Khadiga Shabbi in un filmato della Polizia di stato

Chi è la donna che istiga al terrorismo ma a cui l'Italia dà protezione umanitaria

Cristina Giudici

Parla Khadiga Shabbi, ricercatrice libica dell'Università di Palermo: "Sono contro l'Isis ma a favore della sharia in Libia. Perché ci trattate come terroristi?". Se tornasse in patria, dice, sarebbe uccisa dagli uomini di Haftar

“Io sono contraria all’Isis e al terrorismo, vorrei solo vivere pacificamente in una repubblica islamica dove si possa applicare la sharia. Ma perché noi libici che vogliamo vivere secondo la leggi islamiche abbiamo sempre tutti contro, inglesi, americani, francesi e siamo sempre accusati di essere terroristi?”. Questa è l’unica concessione che ci ha fatto la ricercatrice libica Khadiga Shabbi, 47enne, condannata il 3 febbraio per istigazione al terrorismo, dopo che siamo riusciti a raggiungerla telefonicamente nel Centro di identificazione ed espulsione di Ponte Galeria, vicino Fiumicino, a cui poche ore fa la commissione prefettizia preposta a valutare le richieste dei richiedenti asilo ha concesso la protezione umanitaria. Un caso inedito e clamoroso, quello di Khadiga Shabbi.

=== Consegna 1 ===
Restituisci senza alcuna modifica le righe dei record dalla riga che contiene "Task: Click the cross marker below Wiltz" fino alla riga che contiene "pyautogui.click(x=301, y=17)", inclusa quest'ultima. Escludi le immagini dalla risposta.

=== Dati forniti ===
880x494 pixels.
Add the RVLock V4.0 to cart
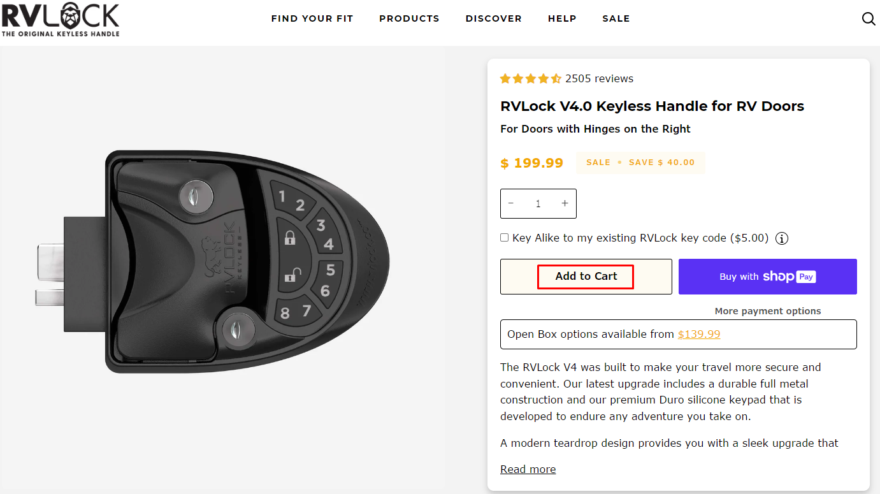[586, 277]
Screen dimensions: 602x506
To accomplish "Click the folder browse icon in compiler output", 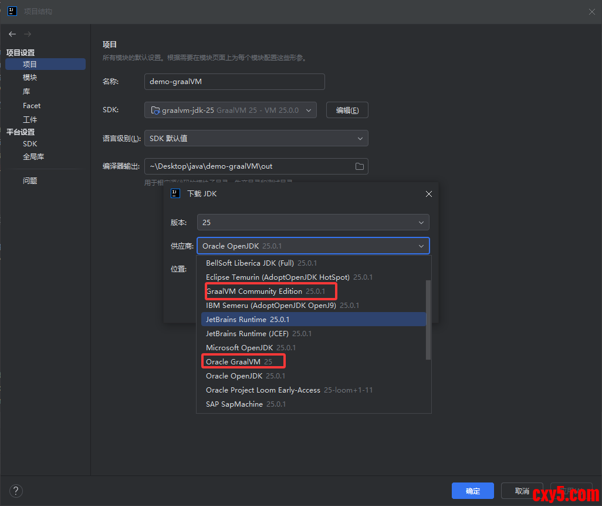I will 360,166.
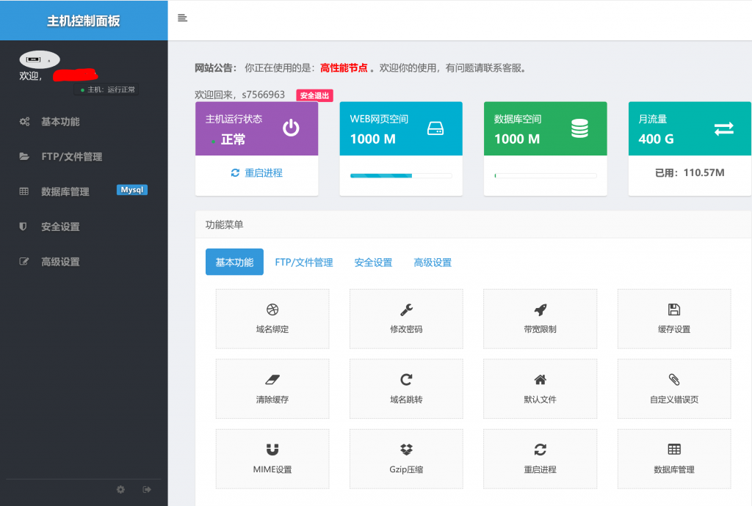Click the power icon on host status card
The height and width of the screenshot is (506, 752).
pos(292,128)
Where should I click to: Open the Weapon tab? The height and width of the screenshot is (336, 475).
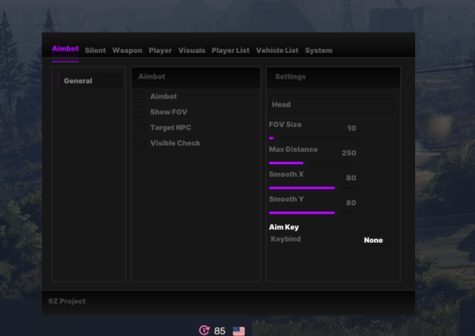pyautogui.click(x=127, y=51)
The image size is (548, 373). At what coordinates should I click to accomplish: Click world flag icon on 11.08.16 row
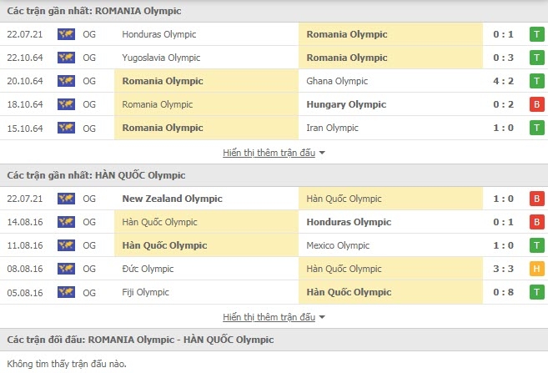(66, 245)
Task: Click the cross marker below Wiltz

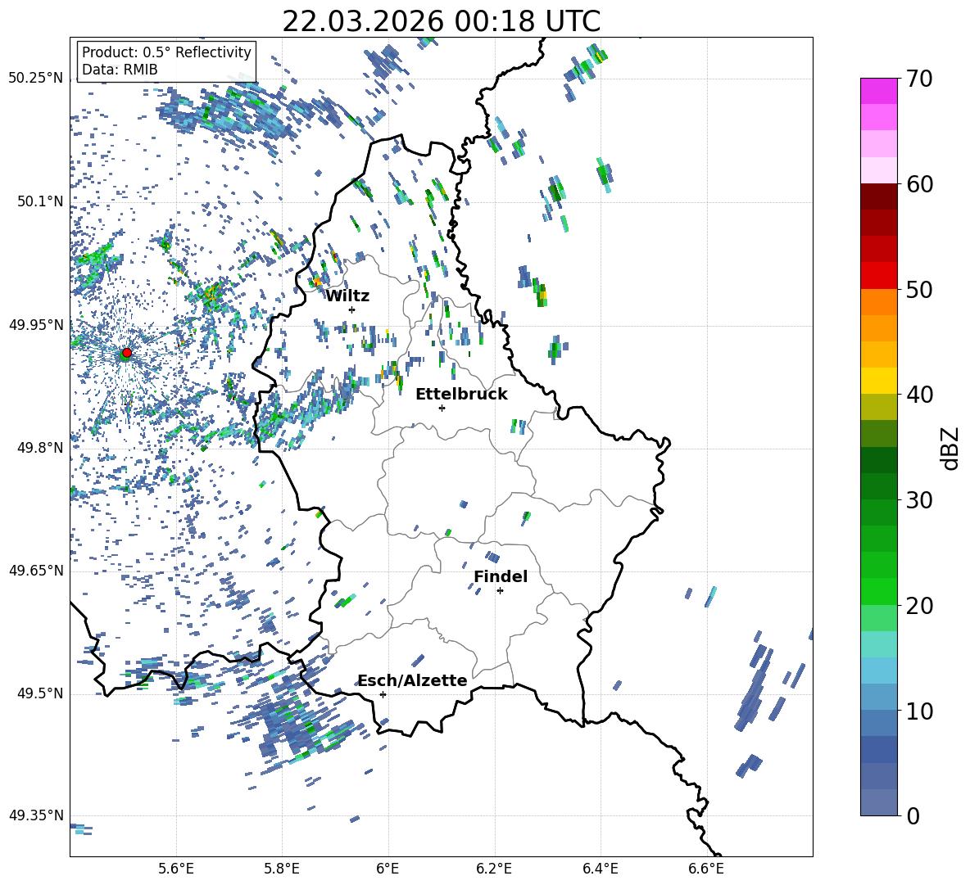Action: point(351,309)
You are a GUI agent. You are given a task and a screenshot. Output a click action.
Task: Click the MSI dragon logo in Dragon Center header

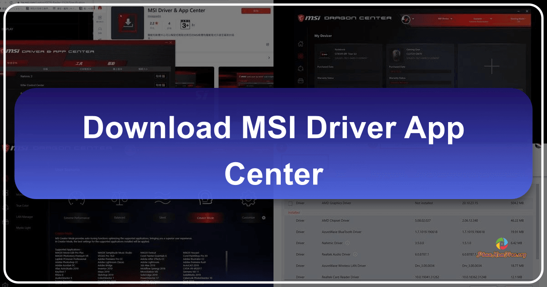pyautogui.click(x=301, y=17)
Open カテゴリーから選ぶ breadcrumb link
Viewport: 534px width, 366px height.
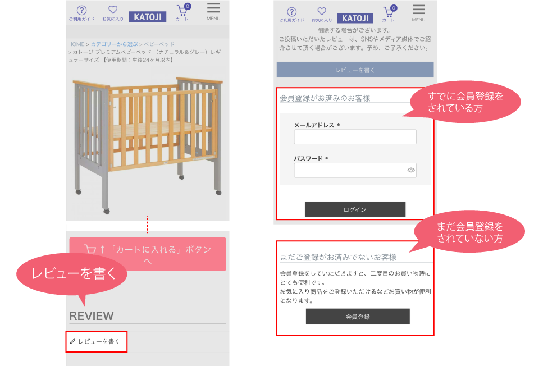coord(114,44)
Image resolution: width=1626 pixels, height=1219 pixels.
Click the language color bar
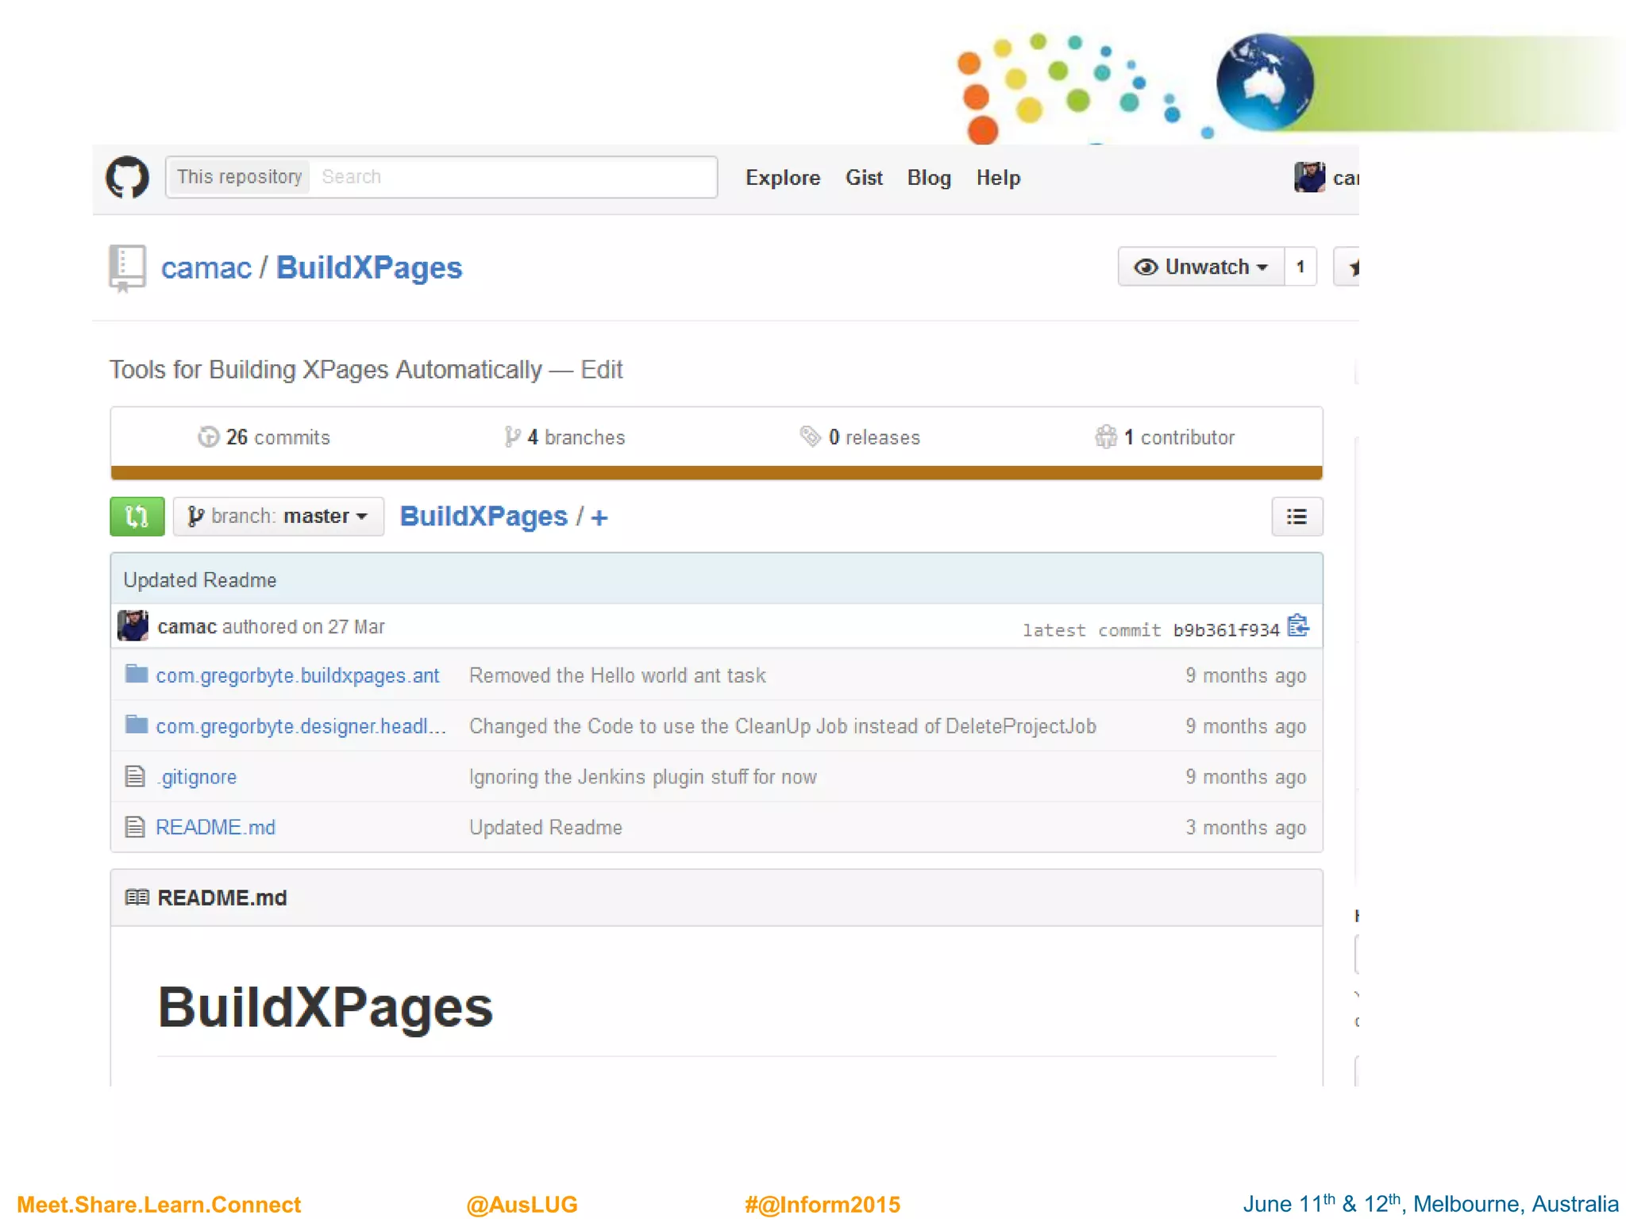coord(716,473)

=== Consegna 2 ===
Ribatti per intero l'articolo su Khadiga Shabbi, senza cambiare nulla.

=== Risposta completa 1 ===
Task: Click the cross marker below Wiltz

Action: point(351,309)
You are a GUI agent. You are given a task and a screenshot. Output a click action.
Task: Click the MSI dragon logo in Dragon Center header

pyautogui.click(x=301, y=17)

=== Risposta completa 2 ===
Khadiga Shabbi in un filmato della Polizia di stato

Chi è la donna che istiga al terrorismo ma a cui l'Italia dà protezione umanitaria

Cristina Giudici

Parla Khadiga Shabbi, ricercatrice libica dell'Università di Palermo: "Sono contro l'Isis ma a favore della sharia in Libia. Perché ci trattate come terroristi?". Se tornasse in patria, dice, sarebbe uccisa dagli uomini di Haftar

“Io sono contraria all’Isis e al terrorismo, vorrei solo vivere pacificamente in una repubblica islamica dove si possa applicare la sharia. Ma perché noi libici che vogliamo vivere secondo la leggi islamiche abbiamo sempre tutti contro, inglesi, americani, francesi e siamo sempre accusati di essere terroristi?”. Questa è l’unica concessione che ci ha fatto la ricercatrice libica Khadiga Shabbi, 47enne, condannata il 3 febbraio per istigazione al terrorismo, dopo che siamo riusciti a raggiungerla telefonicamente nel Centro di identificazione ed espulsione di Ponte Galeria, vicino Fiumicino, a cui poche ore fa la commissione prefettizia preposta a valutare le richieste dei richiedenti asilo ha concesso la protezione umanitaria. Un caso inedito e clamoroso, quello di Khadiga Shabbi.